Document section
-.-.-

Cholestatic liver diseases (CLD) are often accompanied by hepatocellular injury, fibrosis, and cirrhosis due to the intracellular accumulation of solutes that cannot be excreted into bile, including bile acids (BAs), which when accumulated in the liver induce liver failure by ill understood mechansisms. Therapeutic treatment for CLD are available but limited as the biochemical response to first-line therapy with ursodeoxycholic acid is associated with major complications in about 40% of patients with primary biliary colangitis (PBC), a rare-immune mediated form of CLD.
Using samples from patients with PBC and experimental models of complete (bile duct ligation model, BDL) and chemical-induced obstructive cholestasis (DCC feeding), work from the group Mitochondrial Regulation of Cell Death, led by Jose C. Fernandez-Checa and Carmen García Ruiz and investigators from University of Salamanca, with Laura Conde de la Rosa and Laura Fàbrega as first authors demonstrates a crucial role for STARD1 in hepatocellular injury, inflammation and fibrosis, which thus entails the progression of CLD. Patients with PBC exhibit increased expression of hepatic STARD1 levels, and genetic deletion of Stard1 in hepatocytes in mice protects from bile duct ligation (BDL)-induced cholestatic liver injury and disease progression.
The classic pathway of BAs synthesis is considered the main source of BAs generation in the adult liver, as CYP7A1 expression increases after weaning. Unlike the classic pathway in which expression of CYP7A1 is the regulatory step, the mitochondrial alternative pathway of BAs synthesis is controlled by the availability of cholesterol in the mitochondrial inner membrane, which is governed by STARD1.

-.-.-

Activities
1. In the passage on STARD1 and cholestatic liver disease:
(a) In about what share of patients with primary biliary cholangitis is ursodeoxycholic acid therapy associated with major complications?
(b) Who are the first authors of the work?
(c) What controls the mitochondrial alternative pathway of bile acid synthesis?
2. Can you carry the passage on STARD1 and cholestatic liver disease forward from its last sentence?

Source data
-.-.-

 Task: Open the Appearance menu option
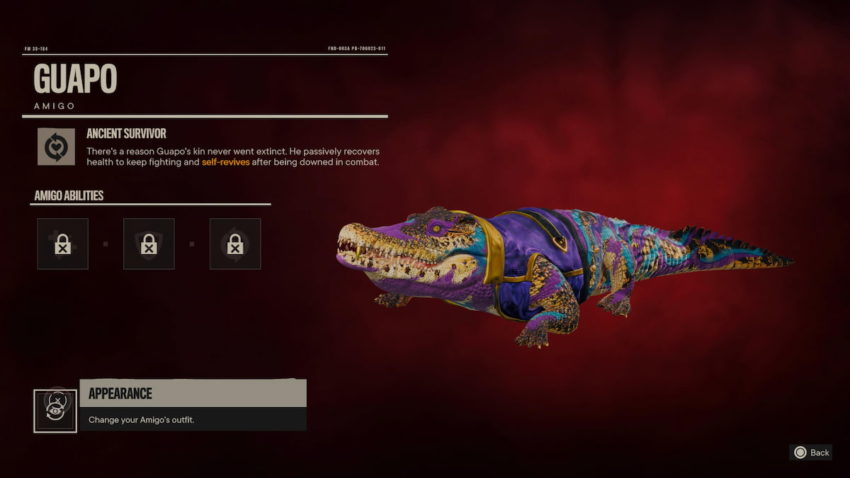pos(193,405)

-.-.-

Answers for each item
1.
(a) About 40%.
(b) Laura Conde de la Rosa and Laura Fàbrega.
(c) The availability of cholesterol in the mitochondrial inner membrane, which is governed by STARD1.

2.
The induction of STARD1 in CLD causes two important events, the stimulation of BAs synthesis via the alternative pathway, and the depletion of mitochondrial GSH due to cholesterol accumulation and subsequent decrease in membrane fluidity, which sensitizes primary hepatocytes to BAs-induced cytotoxicity and inflammatory response. The in vivo findings in BDL were reproduced in vitro in primary cultured mouse hepatocytes with pharmacological depletion of mitochondrial GSH, which unmasked their sensitivity to BA-induced cytotoxicity and inflammation as well as DNA damage revealed by the comet tail lenght. Thus, our findings identify a previously unrecognized role for STARD1 in cholestasis and suggest that targeting STARD1 may be a novel approach for CLD.
Reference of the article:
Conde de la Rosa L, Fábrega L, Torres S, Nuñez S, Ribas V, Segalés P, Espinosa-Escudero R, Solsona E, Monte MJ, Diaz-Gonzalez A, Marin JJG, García-Ruiz C, Fernandez-Checa JC. Stard1 promotes cholestatic liver injury and disease progression by sensitizing to bile acid hepatotoxicity. HEPATOLOGY 2024 Dec 9. doi: 10.1097/HEP.0000000000001184.